━━━━━ SUPPLIED DATA ━━━━━
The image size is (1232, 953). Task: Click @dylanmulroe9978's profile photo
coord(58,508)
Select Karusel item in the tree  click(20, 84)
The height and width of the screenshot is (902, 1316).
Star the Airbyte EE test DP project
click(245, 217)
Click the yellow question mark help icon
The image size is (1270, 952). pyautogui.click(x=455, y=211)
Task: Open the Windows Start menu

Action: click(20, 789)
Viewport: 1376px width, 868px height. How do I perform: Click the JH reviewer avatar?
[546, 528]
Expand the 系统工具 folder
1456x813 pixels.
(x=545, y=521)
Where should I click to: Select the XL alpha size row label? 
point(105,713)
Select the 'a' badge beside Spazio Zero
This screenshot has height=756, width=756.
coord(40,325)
━━━━━
■ YOUR OBJECTIVE
Print every line of the listing above exactly as it appears, without any changes.

■ OUTPUT FOR THIS TASK
The image size is (1232, 953). Task: Click @dylanmulroe9978's profile photo
coord(58,508)
Select Karusel item in the tree  click(20, 84)
The height and width of the screenshot is (902, 1316).
Star the Airbyte EE test DP project
click(245, 217)
Click the yellow question mark help icon
The image size is (1270, 952). pyautogui.click(x=455, y=211)
Task: Open the Windows Start menu

Action: click(20, 789)
Viewport: 1376px width, 868px height. How do I perform: Click the JH reviewer avatar?
[546, 528]
Expand the 系统工具 folder
1456x813 pixels.
(x=545, y=521)
Where should I click to: Select the XL alpha size row label? 
point(105,713)
Select the 'a' badge beside Spazio Zero
This screenshot has height=756, width=756.
coord(40,325)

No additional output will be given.